The difficulty extends to basic supplies. Qusayr, a city of about 15,000, is also under siege, and subjected to intermittent shelling.

"About half of Qusayr is under the control of the FSA," said Abu Abed, a rebel commander who used his nom de guerre, which in Arabic means "father of Abed." "Sixty to seventy percent of the people have left. The army has snipers targeting the bakeries. Food is very difficult to get. For gas and fuel, it's almost impossible."

The military shut down hospitals in Qusayr four months ago, Abu Abed said.

The militias are highly localized, and it isn't clear whether the situation is the same in restive parts of Syria on the Turkish, Jordanian and Iraqi borders.

"We just know what is happening there from what we see on TV," said Abu Mohamed, a supporter of the Free Syrian Army who lives on the outskirts of Qusayr and helps transport the wounded to Lebanon.

Movement is heavily restricted for supporters and members of the Free Syrian Army, who move within their neighborhoods to avoid Syrian army checkpoints. Anything or anyone smuggled in or out goes by a sort of relay system, moving from safe house to safe house.

"We have not seen our relatives in Qusayr, a few kilometers away, in eight months," Abu Mohamed said.

A pair of young men who were fleeing Qusayr for Lebanon confirmed that tanks had entered Baba Amr on Wednesday morning.

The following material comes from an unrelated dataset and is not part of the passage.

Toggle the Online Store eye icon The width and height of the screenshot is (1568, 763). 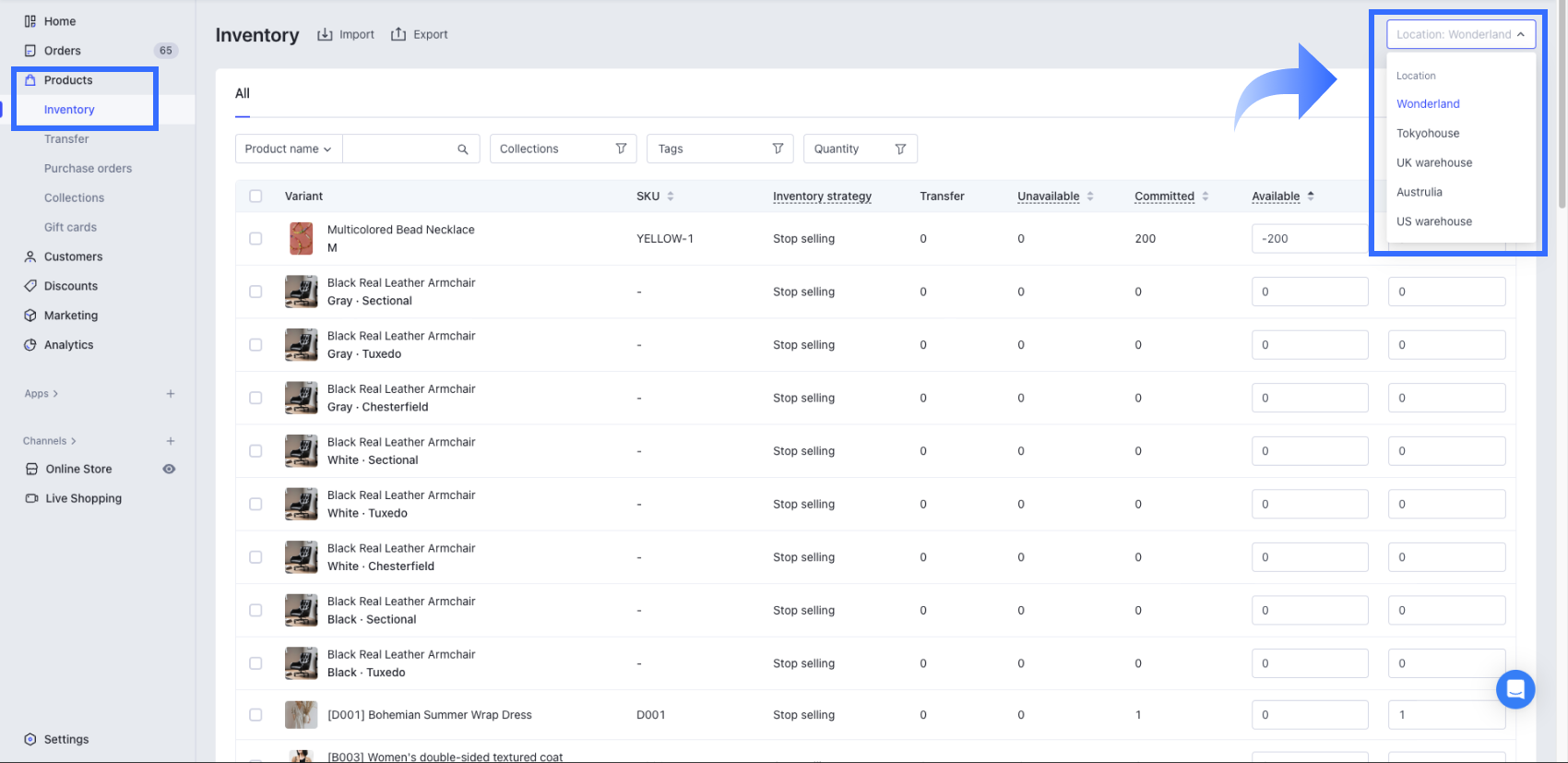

"The FSA is running out of bullets," said Ahmed, a rebel fighter who said he was shot in the hand in Baba Amr nearly a month ago. "There is no way to get weapons in."

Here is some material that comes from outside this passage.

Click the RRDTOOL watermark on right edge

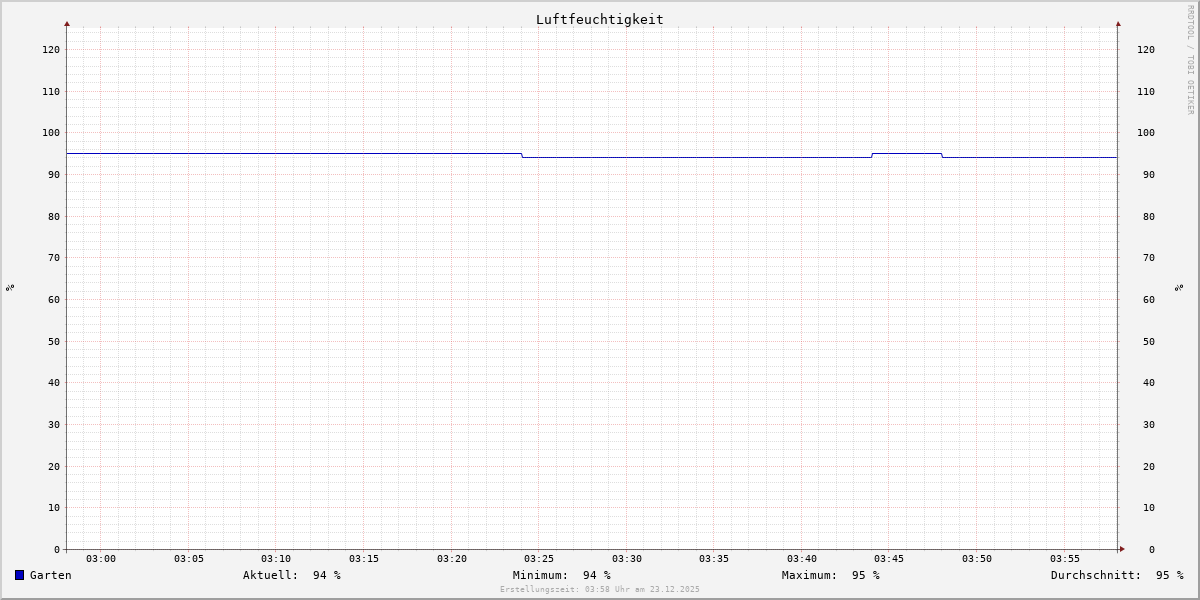[x=1190, y=60]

Meanwhile, Avaaz, an organization that's been working with opposition forces to smuggle journalists into Syria, reported that a Spanish journalist had arrived in Lebanon after escaping Homs.

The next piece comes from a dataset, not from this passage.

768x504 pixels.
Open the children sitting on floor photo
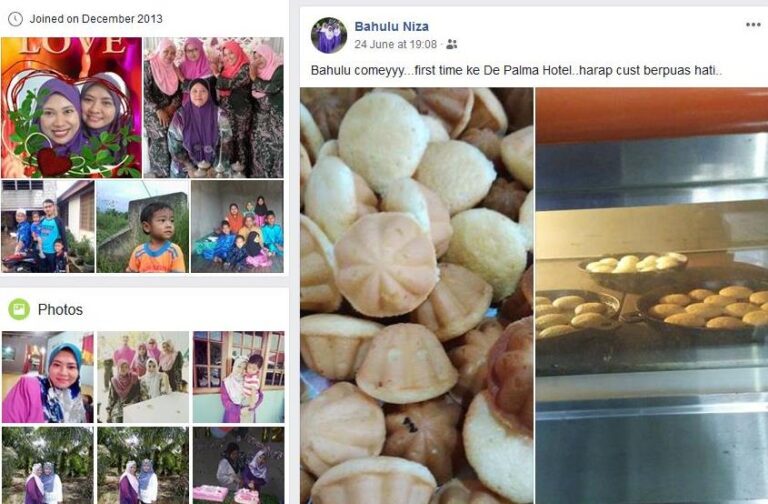[x=237, y=226]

The organization said that Javier Espinosa, one of a handful of foreign journalists who'd been trapped in the Baba Amr district as the military shelled it, had crossed into Lebanon on Wednesday afternoon. He'd left Homs with another wounded journalist, Paul Conroy, and several opposition activists on Sunday, but had gotten separated from the group when it came under shelling from the military.

Avaaz said 13 opposition activists had been killed while trying to evacuate Espinosa, Conroy and two other wounded journalists, Edith Bouvier and William Daniels, from Baba Amr. Three died in the initial effort to flee, in which all four journalists took part. Seven were killed as they tried to return Bouvier and Daniels to the field hospital, Avaaz said. Three more were killed in the later shelling that separated Conroy and Espinosa.

The journalists were wounded a week ago when Syrian shells struck a house in Baba Amr that Avaaz had been using as a news media center. Bouvier, whose femur was shattered in the shelling, issued an Internet plea for evacuation, but the details of efforts to rescue them are unclear. Two journalists, including the American Marie Colvin, were killed in the attack.

A spokesman for the International Committee for the Red Cross in Damascus said last week that negotiations over evacuating the journalists had begun. But despite a brief cease-fire that allowed the evacuation of some wounded, the journalists remained in Baba Amr until the weekend.